● **Task to complete**
Please restate word for word the lines from the top of the entries through the line that contains "The height and", and do not include any pictures.

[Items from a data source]
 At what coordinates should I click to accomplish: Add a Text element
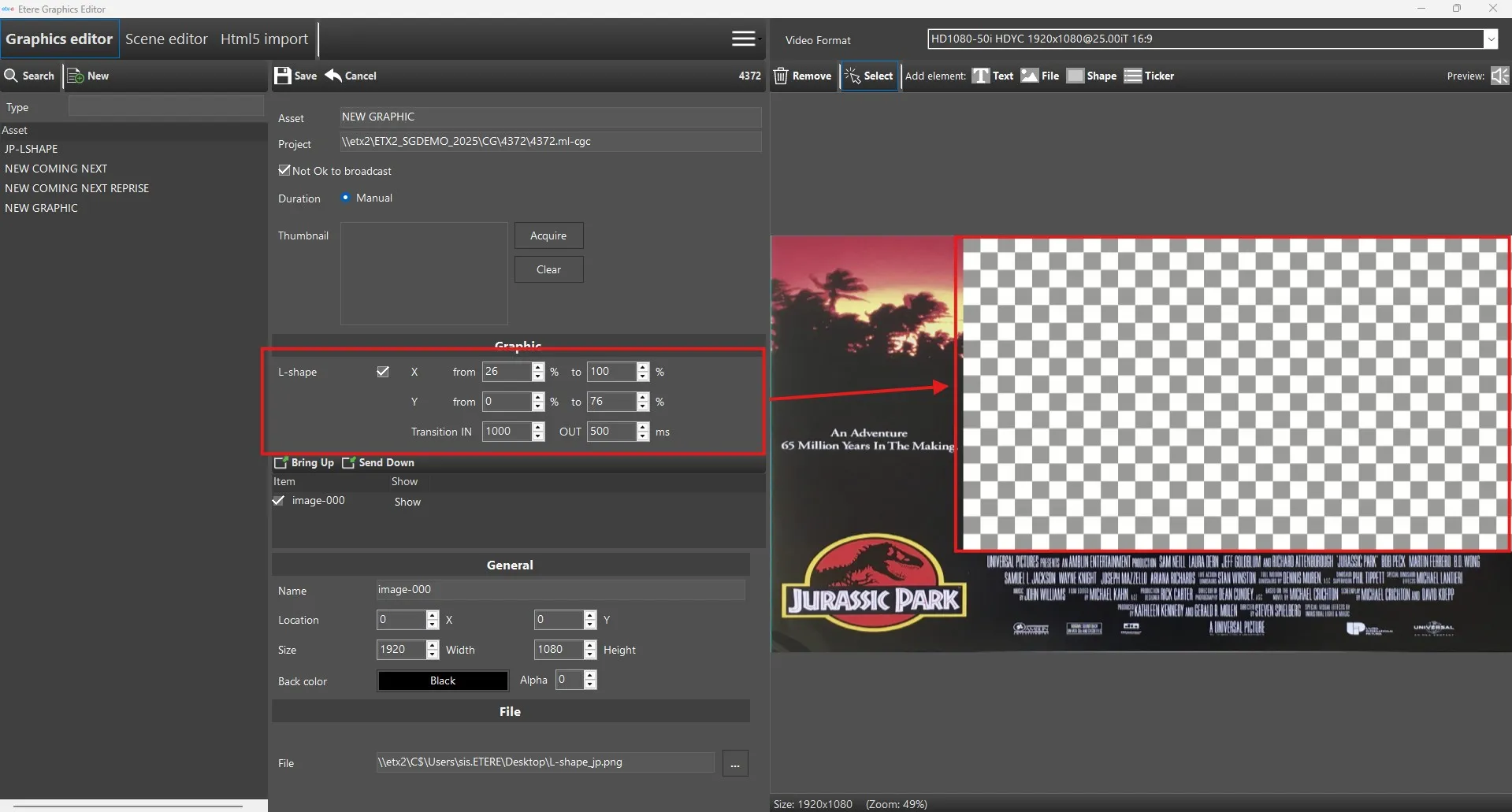point(992,76)

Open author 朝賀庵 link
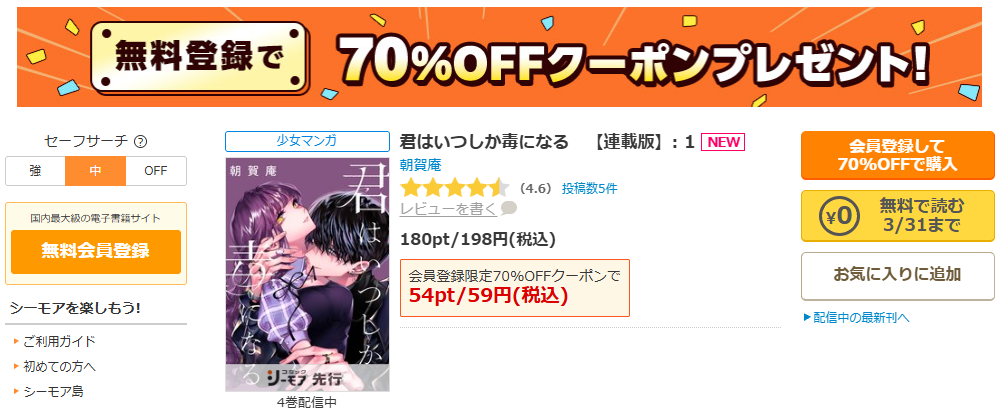point(420,165)
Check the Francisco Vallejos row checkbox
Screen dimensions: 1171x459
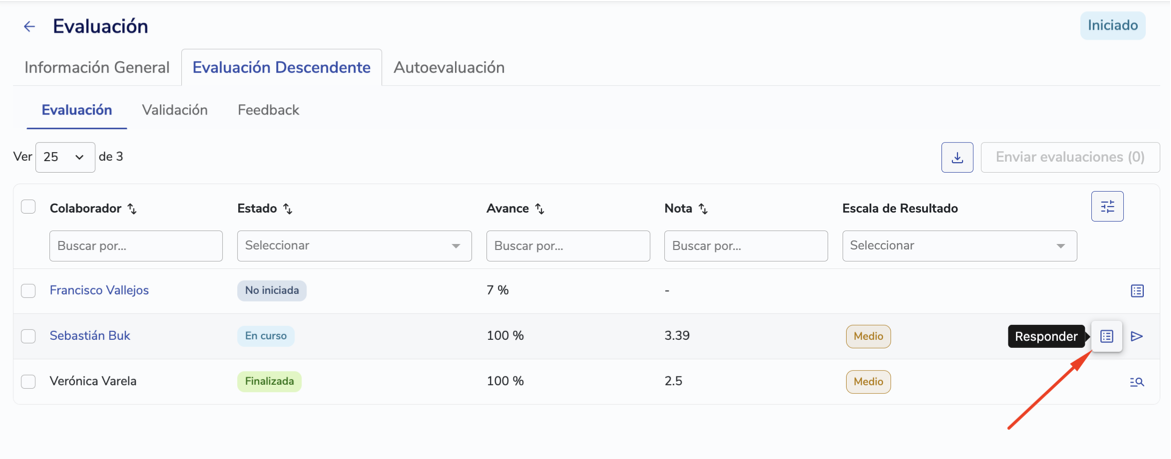(28, 291)
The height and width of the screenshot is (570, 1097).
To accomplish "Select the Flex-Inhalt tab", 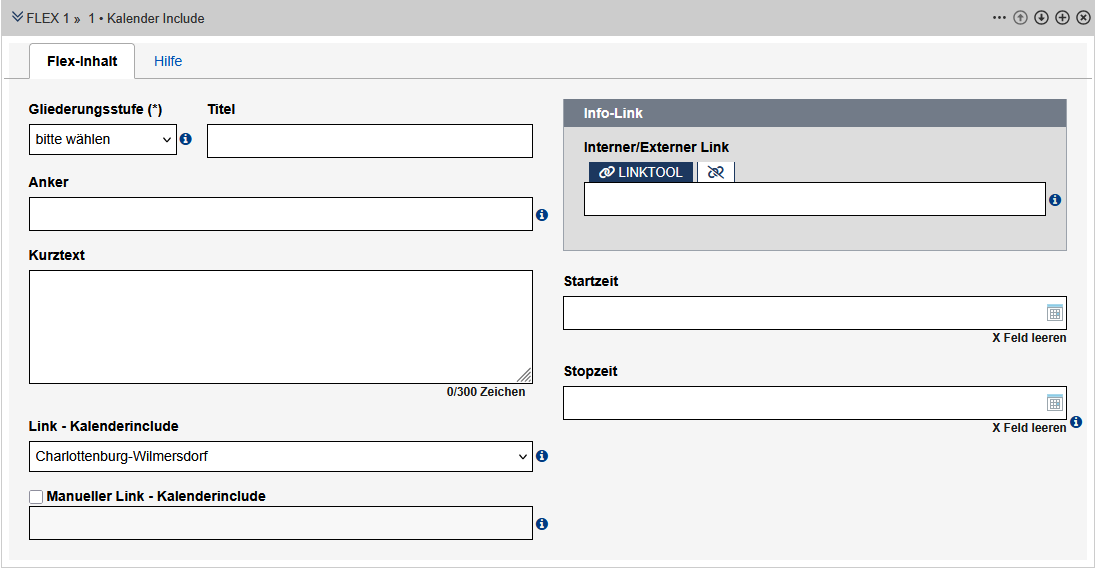I will point(82,61).
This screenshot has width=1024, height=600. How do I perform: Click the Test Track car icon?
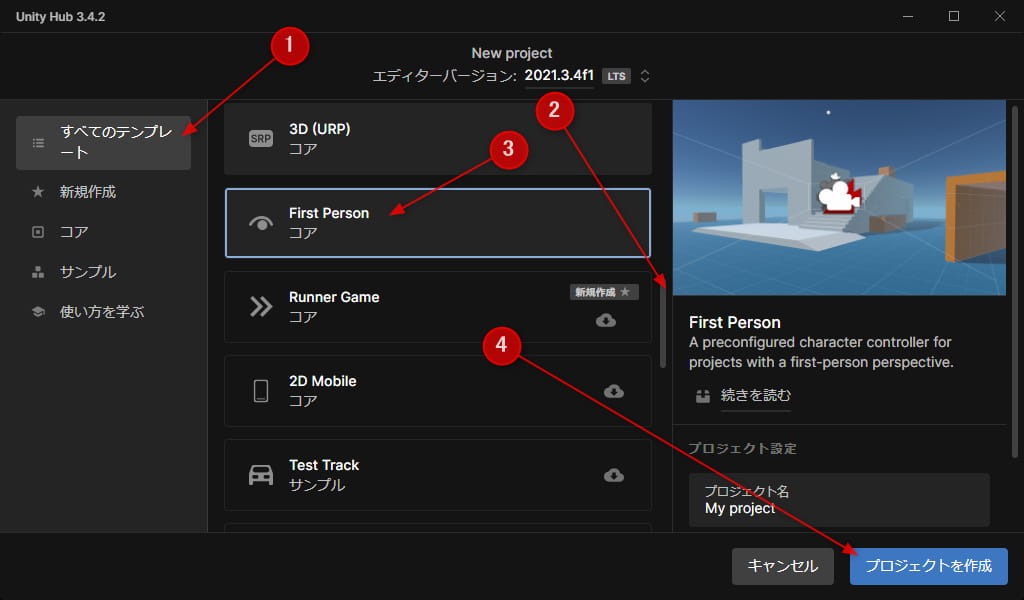260,475
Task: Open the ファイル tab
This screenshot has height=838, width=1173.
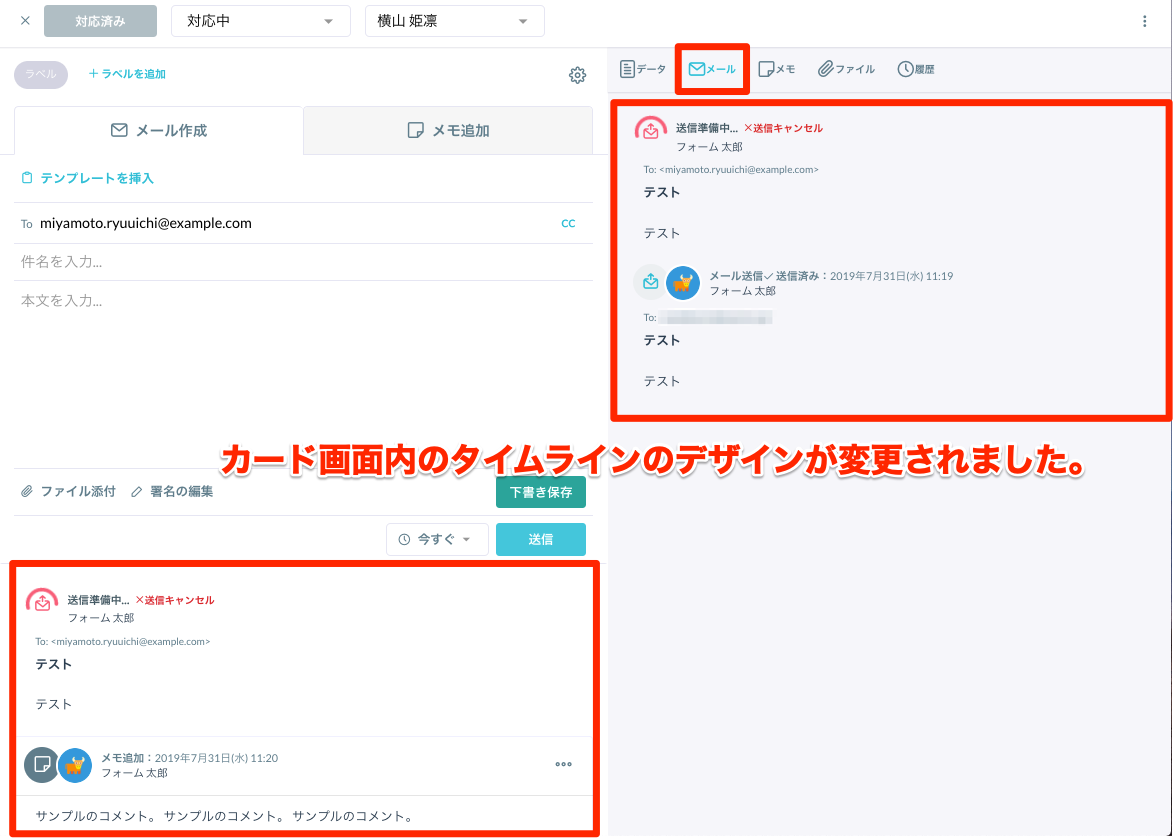Action: (x=846, y=69)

● **Response**
 At what coordinates should I click to accomplish: Add a Text element
point(992,76)

Open author 朝賀庵 link
point(420,165)
Check the Francisco Vallejos row checkbox
Screen dimensions: 1171x459
(28, 291)
The height and width of the screenshot is (570, 1097).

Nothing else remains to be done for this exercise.